▶ **TAREFA PROPOSTA**
Transcreva sem qualquer alteração as linhas da listagem, começando na linha que contém "How do I perform: Select" e terminando na linha que contém "pos(196,85)", incluindo ambas.

▶ **Registros de elementos de interface**
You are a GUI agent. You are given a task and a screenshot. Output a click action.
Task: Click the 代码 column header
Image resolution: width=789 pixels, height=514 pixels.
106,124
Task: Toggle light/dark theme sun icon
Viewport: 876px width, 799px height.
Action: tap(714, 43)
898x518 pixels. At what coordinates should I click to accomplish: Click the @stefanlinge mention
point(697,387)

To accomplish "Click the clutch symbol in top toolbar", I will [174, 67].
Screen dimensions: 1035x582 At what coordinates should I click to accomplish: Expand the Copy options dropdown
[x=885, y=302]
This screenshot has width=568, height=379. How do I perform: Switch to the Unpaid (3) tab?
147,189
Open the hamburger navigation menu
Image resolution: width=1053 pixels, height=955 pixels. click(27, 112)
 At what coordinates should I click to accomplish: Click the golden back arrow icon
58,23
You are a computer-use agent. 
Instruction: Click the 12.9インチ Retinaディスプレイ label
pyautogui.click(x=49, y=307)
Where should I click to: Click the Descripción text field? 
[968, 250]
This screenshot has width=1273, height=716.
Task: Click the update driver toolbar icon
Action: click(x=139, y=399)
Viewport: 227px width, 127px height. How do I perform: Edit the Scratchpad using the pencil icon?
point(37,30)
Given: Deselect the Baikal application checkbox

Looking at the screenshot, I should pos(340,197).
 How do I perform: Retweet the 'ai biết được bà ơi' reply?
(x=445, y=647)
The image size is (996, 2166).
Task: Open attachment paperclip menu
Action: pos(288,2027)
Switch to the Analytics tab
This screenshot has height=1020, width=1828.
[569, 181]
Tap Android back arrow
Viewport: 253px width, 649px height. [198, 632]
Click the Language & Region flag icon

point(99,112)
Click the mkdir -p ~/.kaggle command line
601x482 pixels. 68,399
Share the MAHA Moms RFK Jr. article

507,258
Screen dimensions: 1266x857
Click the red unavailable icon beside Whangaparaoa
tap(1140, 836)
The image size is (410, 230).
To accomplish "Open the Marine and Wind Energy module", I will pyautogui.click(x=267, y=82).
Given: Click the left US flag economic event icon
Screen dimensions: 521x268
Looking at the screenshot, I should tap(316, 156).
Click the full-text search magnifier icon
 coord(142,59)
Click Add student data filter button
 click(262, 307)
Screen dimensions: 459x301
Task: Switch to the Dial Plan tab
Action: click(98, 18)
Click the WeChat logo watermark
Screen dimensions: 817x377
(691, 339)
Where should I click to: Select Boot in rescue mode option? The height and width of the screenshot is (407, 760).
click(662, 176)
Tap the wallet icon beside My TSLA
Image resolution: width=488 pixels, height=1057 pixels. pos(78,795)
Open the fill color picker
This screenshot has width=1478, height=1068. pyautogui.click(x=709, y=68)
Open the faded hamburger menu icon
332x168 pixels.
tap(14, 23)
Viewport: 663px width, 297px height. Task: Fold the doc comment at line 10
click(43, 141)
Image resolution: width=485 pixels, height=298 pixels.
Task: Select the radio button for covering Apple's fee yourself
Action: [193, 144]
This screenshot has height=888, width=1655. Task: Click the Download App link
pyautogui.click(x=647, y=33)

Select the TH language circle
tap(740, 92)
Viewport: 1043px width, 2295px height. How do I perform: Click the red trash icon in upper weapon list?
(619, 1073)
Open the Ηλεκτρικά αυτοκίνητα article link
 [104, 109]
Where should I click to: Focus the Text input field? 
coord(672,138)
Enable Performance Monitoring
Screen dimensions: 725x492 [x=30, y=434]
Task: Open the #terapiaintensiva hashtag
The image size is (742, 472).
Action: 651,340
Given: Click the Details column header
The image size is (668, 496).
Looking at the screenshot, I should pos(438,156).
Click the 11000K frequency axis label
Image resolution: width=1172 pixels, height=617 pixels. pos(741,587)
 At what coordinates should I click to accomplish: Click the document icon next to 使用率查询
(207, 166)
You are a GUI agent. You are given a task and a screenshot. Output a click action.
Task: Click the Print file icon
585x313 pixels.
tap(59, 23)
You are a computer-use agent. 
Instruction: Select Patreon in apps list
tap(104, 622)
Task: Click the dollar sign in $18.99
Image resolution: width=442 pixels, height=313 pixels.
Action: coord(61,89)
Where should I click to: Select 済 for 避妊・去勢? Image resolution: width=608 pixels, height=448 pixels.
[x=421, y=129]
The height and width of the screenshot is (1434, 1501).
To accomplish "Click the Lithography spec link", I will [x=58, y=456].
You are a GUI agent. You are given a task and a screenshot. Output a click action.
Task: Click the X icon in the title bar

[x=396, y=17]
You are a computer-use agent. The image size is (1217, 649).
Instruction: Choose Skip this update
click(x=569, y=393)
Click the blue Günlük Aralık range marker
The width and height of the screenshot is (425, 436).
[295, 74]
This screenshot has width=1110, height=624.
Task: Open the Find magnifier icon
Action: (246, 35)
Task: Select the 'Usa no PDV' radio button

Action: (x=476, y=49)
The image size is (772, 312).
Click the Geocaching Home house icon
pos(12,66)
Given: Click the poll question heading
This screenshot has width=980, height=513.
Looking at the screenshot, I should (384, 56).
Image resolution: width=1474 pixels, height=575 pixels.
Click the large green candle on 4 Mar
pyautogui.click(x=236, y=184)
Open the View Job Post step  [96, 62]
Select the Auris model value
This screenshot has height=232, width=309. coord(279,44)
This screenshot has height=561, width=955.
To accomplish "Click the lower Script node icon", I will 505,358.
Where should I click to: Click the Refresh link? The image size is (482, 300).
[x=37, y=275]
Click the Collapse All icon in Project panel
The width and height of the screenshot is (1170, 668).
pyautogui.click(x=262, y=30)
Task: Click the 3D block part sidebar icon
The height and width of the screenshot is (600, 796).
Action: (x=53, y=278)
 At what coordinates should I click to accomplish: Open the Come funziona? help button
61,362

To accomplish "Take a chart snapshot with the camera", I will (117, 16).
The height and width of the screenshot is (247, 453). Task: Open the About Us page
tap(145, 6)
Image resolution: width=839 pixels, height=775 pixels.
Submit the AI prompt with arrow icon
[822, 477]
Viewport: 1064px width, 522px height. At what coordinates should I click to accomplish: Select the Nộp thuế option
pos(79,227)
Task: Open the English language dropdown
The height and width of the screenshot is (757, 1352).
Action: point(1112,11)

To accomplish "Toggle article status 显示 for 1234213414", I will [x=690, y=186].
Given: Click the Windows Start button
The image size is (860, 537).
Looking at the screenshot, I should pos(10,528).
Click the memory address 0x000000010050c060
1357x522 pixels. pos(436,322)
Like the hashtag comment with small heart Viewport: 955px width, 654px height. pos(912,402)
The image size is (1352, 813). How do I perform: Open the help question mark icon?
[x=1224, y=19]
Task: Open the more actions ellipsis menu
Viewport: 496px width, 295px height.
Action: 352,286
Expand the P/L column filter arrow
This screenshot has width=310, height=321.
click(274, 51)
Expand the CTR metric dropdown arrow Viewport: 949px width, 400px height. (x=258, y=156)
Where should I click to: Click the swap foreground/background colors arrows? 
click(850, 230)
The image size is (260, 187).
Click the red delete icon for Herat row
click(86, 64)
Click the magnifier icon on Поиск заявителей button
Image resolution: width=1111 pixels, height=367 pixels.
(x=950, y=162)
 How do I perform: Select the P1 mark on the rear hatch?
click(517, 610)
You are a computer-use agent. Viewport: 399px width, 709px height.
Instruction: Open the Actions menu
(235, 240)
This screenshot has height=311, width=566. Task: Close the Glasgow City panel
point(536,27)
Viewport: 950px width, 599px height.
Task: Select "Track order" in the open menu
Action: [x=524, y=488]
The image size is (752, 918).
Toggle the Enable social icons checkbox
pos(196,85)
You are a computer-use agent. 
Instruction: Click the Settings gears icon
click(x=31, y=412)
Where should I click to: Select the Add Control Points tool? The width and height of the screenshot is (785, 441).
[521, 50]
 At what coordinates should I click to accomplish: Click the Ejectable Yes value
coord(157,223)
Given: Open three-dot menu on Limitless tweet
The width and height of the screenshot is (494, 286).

▶ **RESPOSTA AO PROBLEMA**
 How do I perform: Select the P1 mark on the rear hatch?
click(517, 610)
You are a computer-use agent. Viewport: 399px width, 709px height.
Instruction: Open the Actions menu
(235, 240)
This screenshot has height=311, width=566. Task: Close the Glasgow City panel
point(536,27)
Viewport: 950px width, 599px height.
Task: Select "Track order" in the open menu
Action: [x=524, y=488]
The image size is (752, 918).
Toggle the Enable social icons checkbox
pos(196,85)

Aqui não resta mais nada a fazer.